Menteri Koordinator Bidang Politik, Hukum dan HAM (Menko Polhukam) Wiranto menekankan penyebaran berita bohong atau hoaks harus ditindak dengan tegas sesuai dengan hukum yang berlaku, karena sama saja dengan menebarkan ketakutan atau teror di lingkungan kehidupan masyarakat. Apalagi, menjelang pemilu serentak yang kurang dari sebulan, hoaks semakin merajarela, sehingga membuat masyarakat enggan untuk melaksanakan hak pilihnya nanti.
Dalam Rapat Koordinasi Kesiapan Pengamanan Tahapan Masa Rapat umum/Kampanye serta Tahapan Penghitungan Suara, bersama Kapolri, Panglima TNI, Ketua KPU, dan Ketua Bawaslu di kantor Kemenko Polhukam, Jakarta, Rabu (20/3), Wiranto mengatakan barang siapa yang menyebarkan hoaks, lewat media sosial misalnya bisa dijerat dengan UU ITE atau bisa juga dijerat dengan UU terorisme.

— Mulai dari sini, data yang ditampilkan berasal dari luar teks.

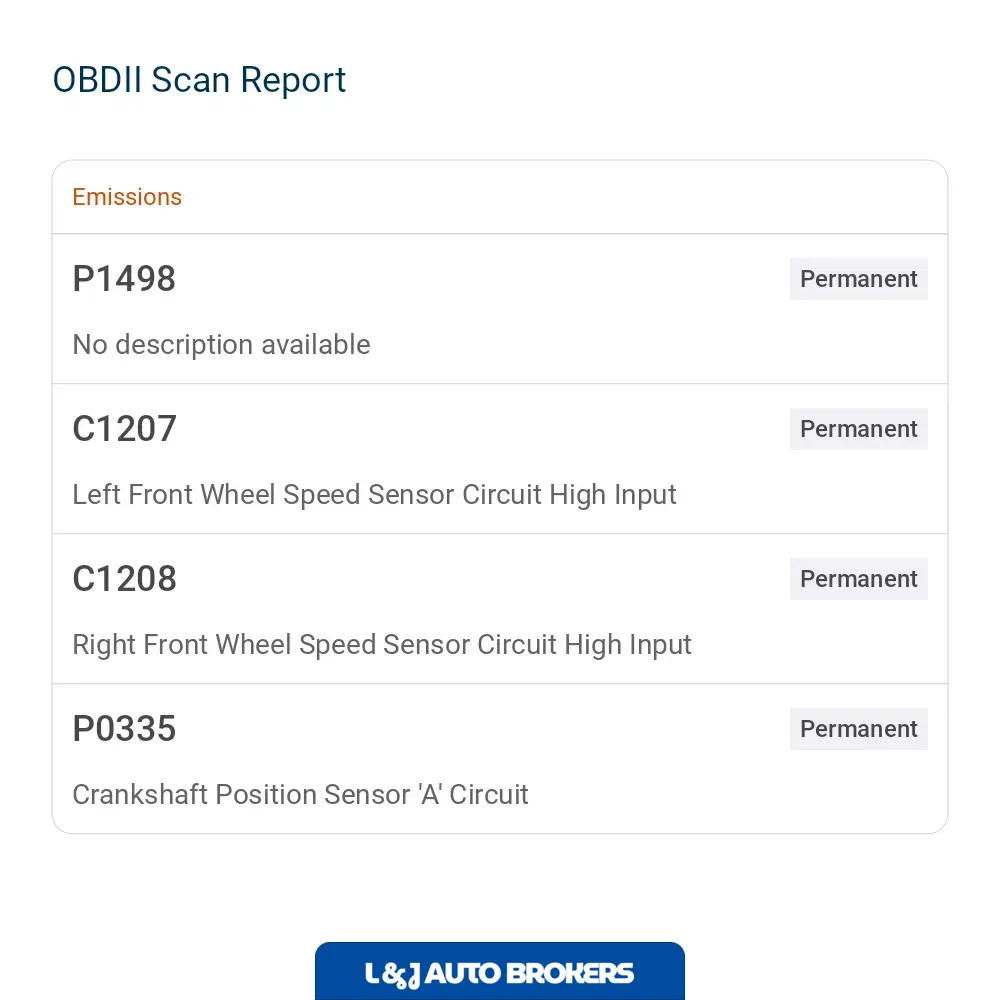
Task: Click the 'AUTO' word in the logo banner
Action: coord(462,974)
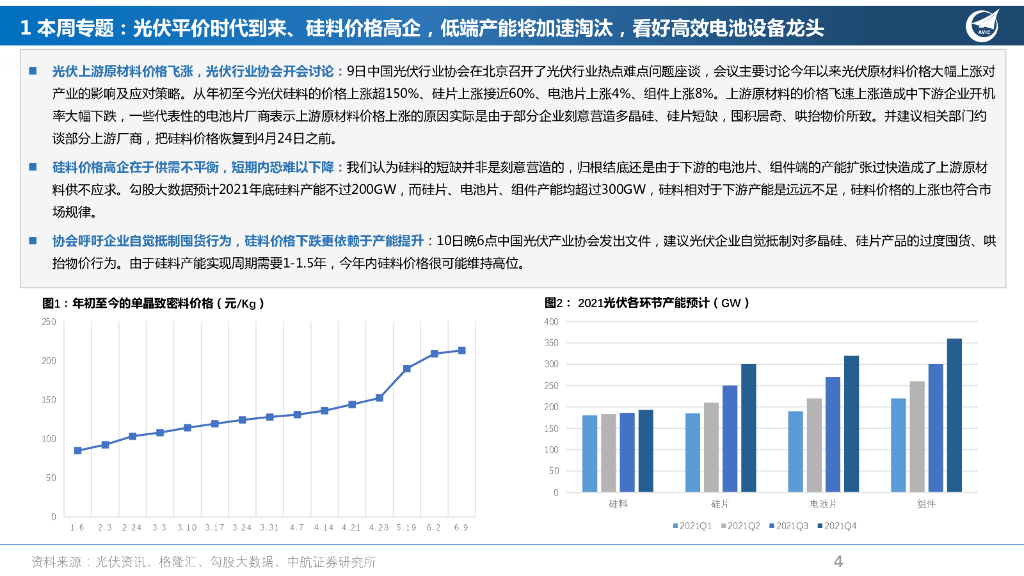Click the 硅片 2021Q4 bar
Viewport: 1024px width, 576px height.
click(748, 428)
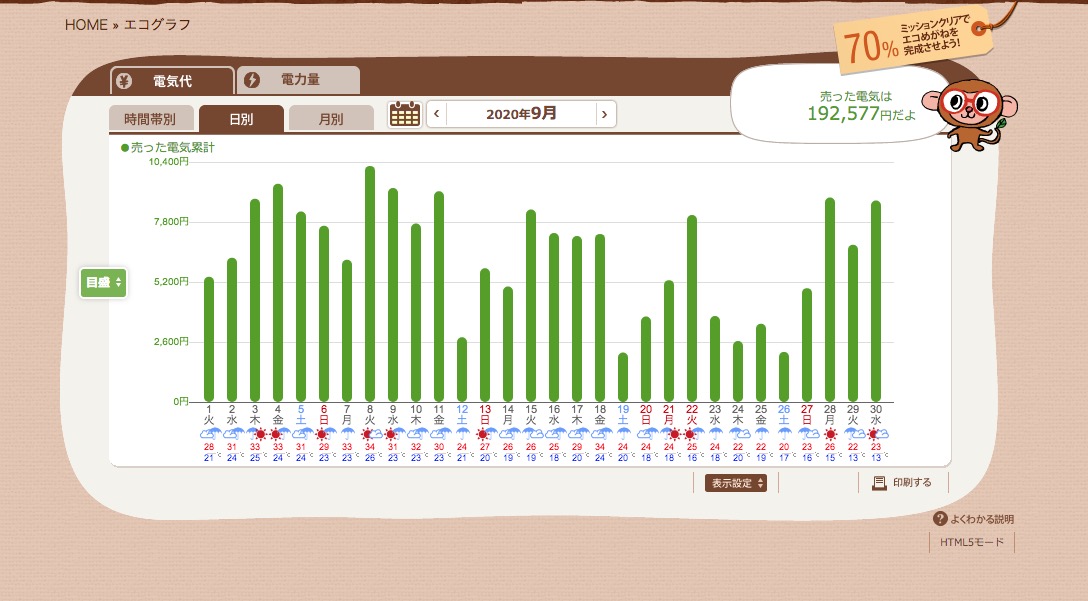Click the September 8 bar in chart

tap(370, 284)
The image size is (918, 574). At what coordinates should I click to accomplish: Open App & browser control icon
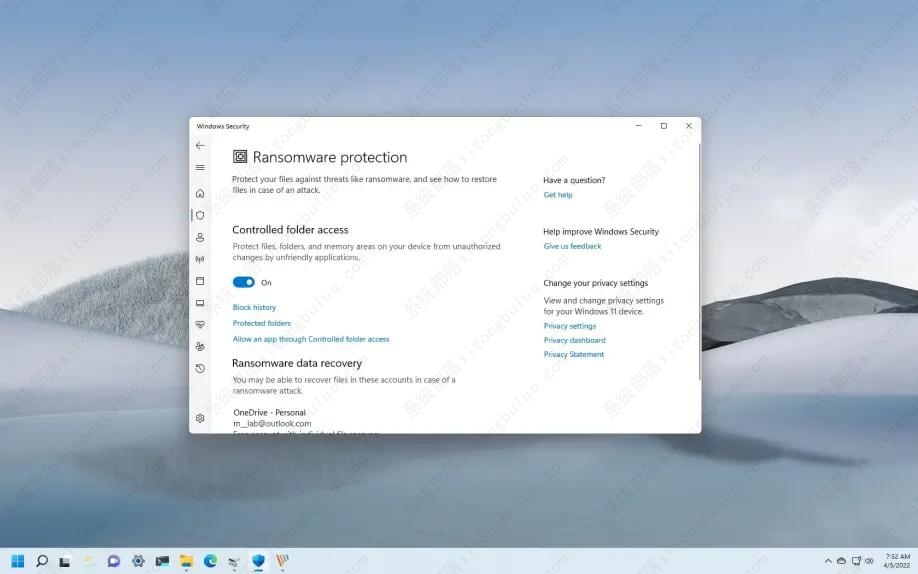(x=200, y=281)
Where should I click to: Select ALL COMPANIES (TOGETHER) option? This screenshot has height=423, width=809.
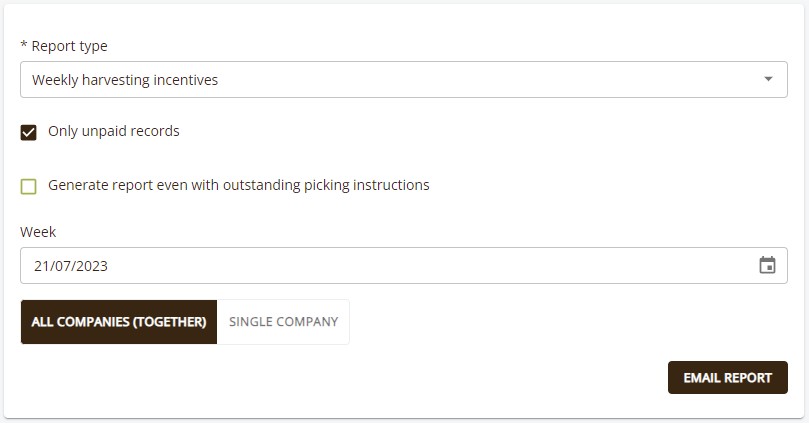click(x=119, y=322)
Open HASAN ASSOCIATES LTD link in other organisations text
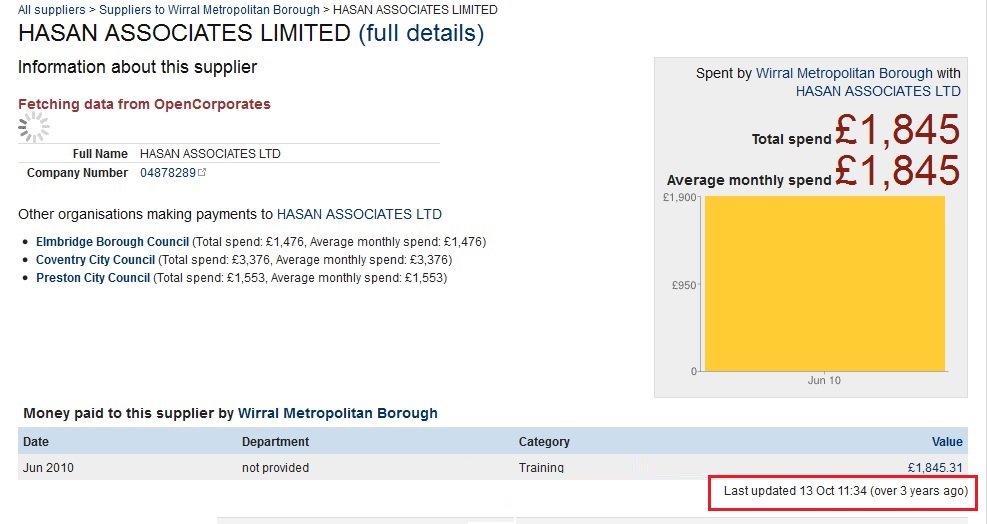This screenshot has height=524, width=987. (x=359, y=214)
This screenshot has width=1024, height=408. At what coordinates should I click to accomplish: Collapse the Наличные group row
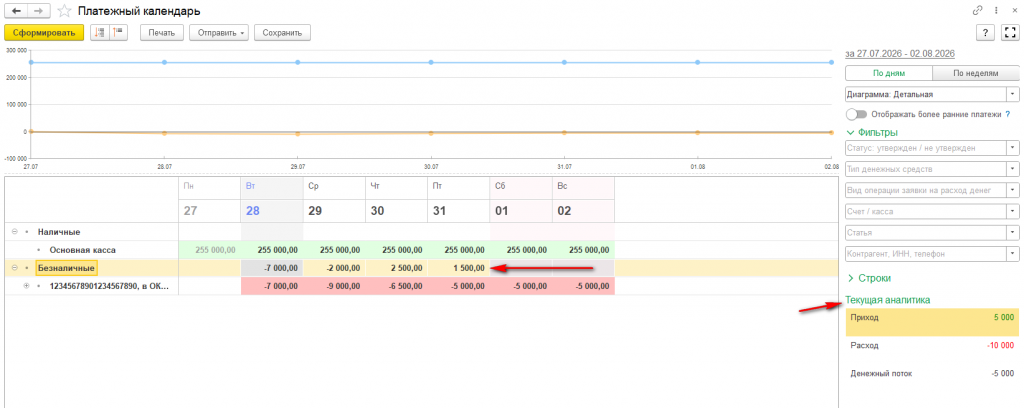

"Bahwa hoaks ini menteror masyarakat. Terorisme itu ada yang fisik ada yang non fisik. Tapi kan teror. Karena menimbulkan ketakutan. Terorisme itu kan menimbulkan ketakutan di masyarakat. Kalau masyarakat diancam dengan hoaks untuk tidak ke TPS, itu sudah terorisme. Untuk itu maka kita gunakan UU terorisme agar aparat keamanan waspada ini. Tangkap saja yang menyebarkan hoaks, yang menimbulkan ketakutan di masyarakat, karena itu menteror," ujar Wiranto.
Mantan Panglima TNI ini juga meminta kepada aparat keamanan agar tidak segan-segan menangkap siapa saja yang mau mengacaukan pesta demokrasi ini. Ia mengakui bahwa masih ada potensi kerawanan dan gangguan di beberapa daerah. Tapi ia pastikan bahwa aparat keamanan gabungan TNI dan Polri yang berjumlah lebih dari 500 ribu personil, akan berusaha mengatasi hal tersebut, sehingga dirinya yakin bahwa pemilu nanti akan berjalan dengan lancar dan aman. Meski begitu, Wiranto juga berharap kepada semua pihak agar mau bekerja sama dengan senantiasa menjaga keamanan, dan tidak mudah terprovokasi dengan berbagai isu yang menyesatkan.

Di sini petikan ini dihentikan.